Les royalties à Nintendo entrent dans le coût de la cartouche. Dans nos comptes d’exploitation, elles apparaissent au poste «coût matières» et sont d’environ 25% du CA.

En outre, le  poste royalties, qui a augmenté en 2008,  comprend  les redevances payées aux détenteurs de licences (par exemple, pour Koh Lanta ALP qui est producteur de l’émission).

Figurent aussi à ce poste les versements à la coproduction.

La marge brute rapportée au chiffre d’affaires a diminué de dix points, dont huit s’expliquent par l’évolution du mix produits consoles/PC. Sur les consoles, quelles sont les marges brutes unitaires d’un jeu Wii et d’un jeu DS ?
Si nous avons un prix moyen de 35 euros TTC, notre prix de vente se situe entre 18 et 19 euros, sur lequel vont s’imputer environ 6 euros de cartouche, le  marketing (entre 10 et 13%) et l’amortissement de développement.

Vous affichez une croissance globale supérieure à celle du marché, par contre sur les PC vous affichez une décroissance supérieure à celle du marché. Quelles en sont les raisons ?
Le PC a particulièrement décru sur tout ce que nous pourrions appeler le multimédia, c'est-à-dire le segment  ludo-éducatif, la vie pratique et les utilitaires. La décroissance sur ces segments a été de plus de 50% alors que nous y étions historiquement fortement présents avec des produits de soutien scolaire comme «Adi» et «Graines de génie».

En revanche, la décroissance est plus faible sur le jeu PC stricto sensu. Dans le cadre de notre stratégie 2009, nous conservons un focus sur le PC parce que il demeure  une plate-forme utilisée chaque jour.

C’est aussi le support de notre  jeu en ligne  «Mission Equitation Online», appelé  «My Horse Club» à l’international.

Enfin, les  jeux casual sur PC connaissent un véritable succès, par exemple «Zuma» ou «Book Worm». Nous avons été parmi les premiers à ouvrir  ce marché dans la grande distribution. En un an, nous avons vendu plus de 120 000 produits dans  cette gamme, produits  qui à l’origine ont été développés par des grands producteurs de jeux casual en ligne.

Le PC reste pour nous une plate-forme importante. Notre part de marché sur le PC continue d’augmenter.

Comment voyez-vous évoluer le marché du PC en 2009 ? Et pensez-vous que votre chiffre d’affaires PC va poursuivre sa décroissance dans les mêmes proportions en 2009 ?
Je pense que le marché du PC va continuer à décroître en 2009. En revanche, j’ai du mal à me prononcer sur notre chiffre d’affaires, d’abord parce que je constate que sur ce premier trimestre 2009, nous avons très bien performé dans les jeux casual. De même, tout ce qui relève de la réédition, marché sur lequel nous occupons une position de leader  s’est très bien comporté  en ce début d’année.

▶ _DONNÉES EXTRAITES_
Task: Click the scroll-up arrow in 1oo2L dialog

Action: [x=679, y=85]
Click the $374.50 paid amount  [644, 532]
==
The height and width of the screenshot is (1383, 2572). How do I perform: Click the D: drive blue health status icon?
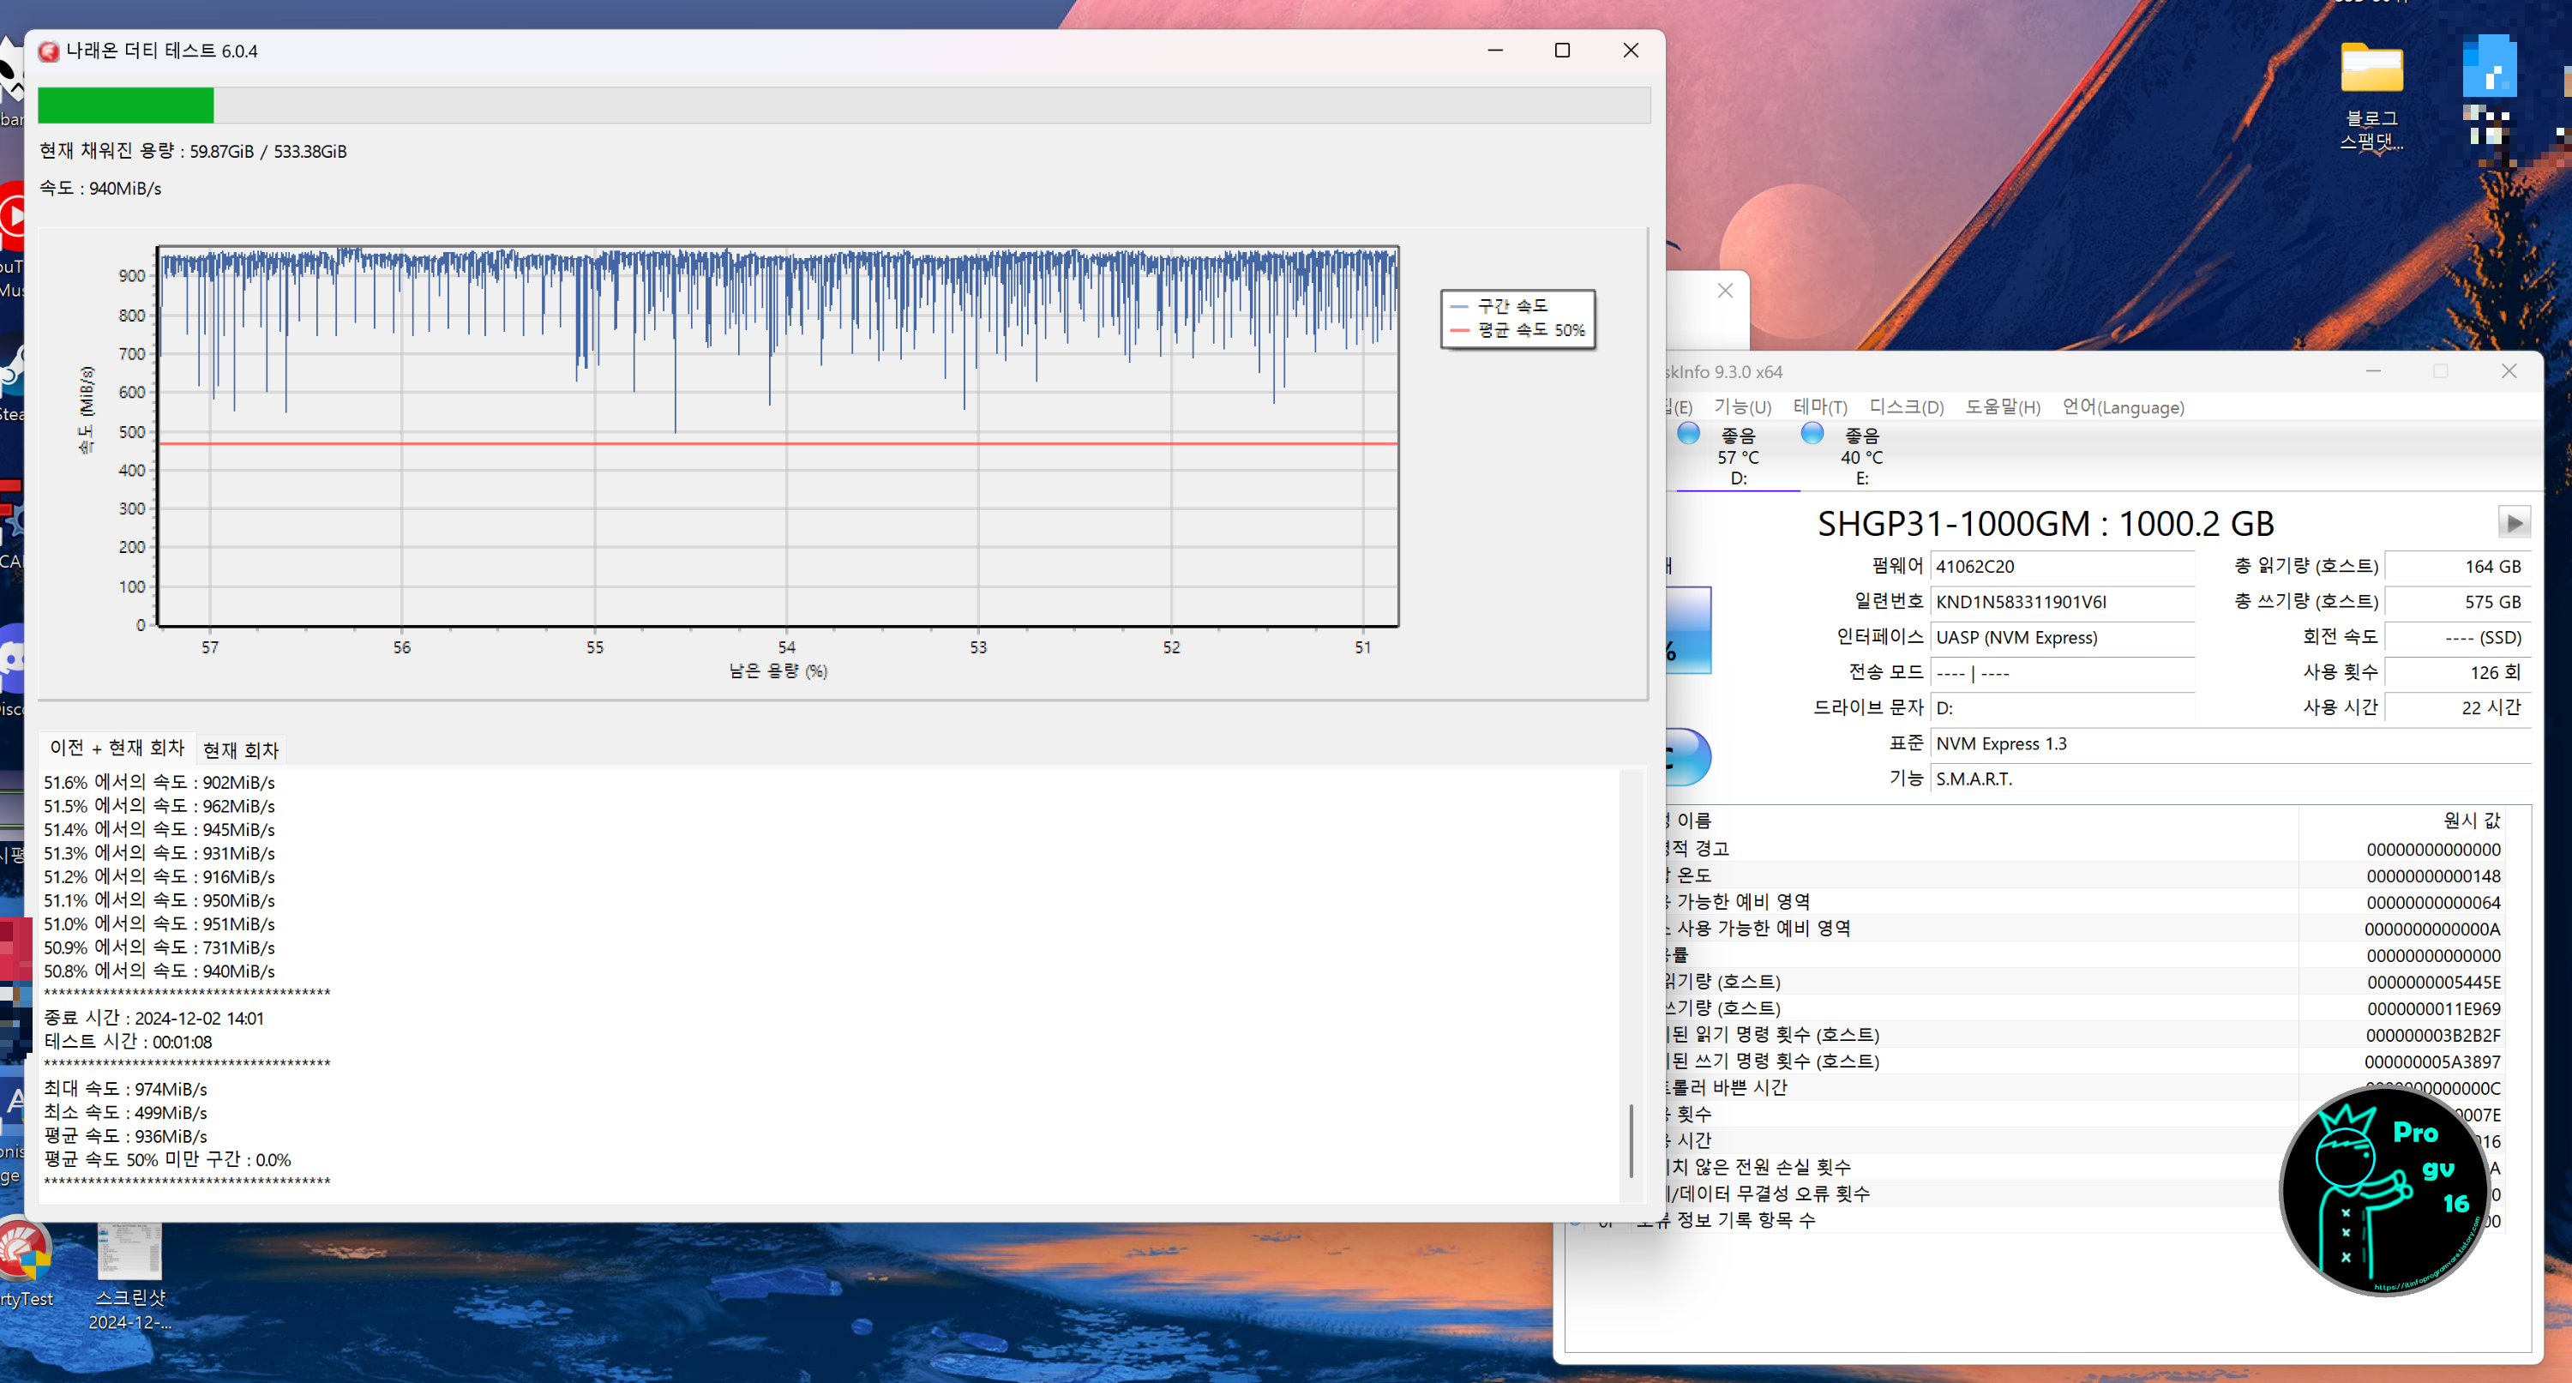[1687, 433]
---
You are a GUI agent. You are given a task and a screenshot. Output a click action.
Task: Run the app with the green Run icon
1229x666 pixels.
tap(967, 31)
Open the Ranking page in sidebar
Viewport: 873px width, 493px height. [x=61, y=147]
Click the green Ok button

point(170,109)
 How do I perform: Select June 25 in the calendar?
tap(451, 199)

▶ _CONSIGNE_
Recopiez le passage du texte source qui commence par « Les royalties à » et se termine par « d’environ 25% du CA. », en substituant « Sony » à « Nintendo ».

▶ _EXERCICE CORRIGÉ_
Les royalties à Sony entrent dans le coût de la cartouche. Dans nos comptes d’exploitation, elles apparaissent au poste «coût matières» et sont d’environ 25% du CA.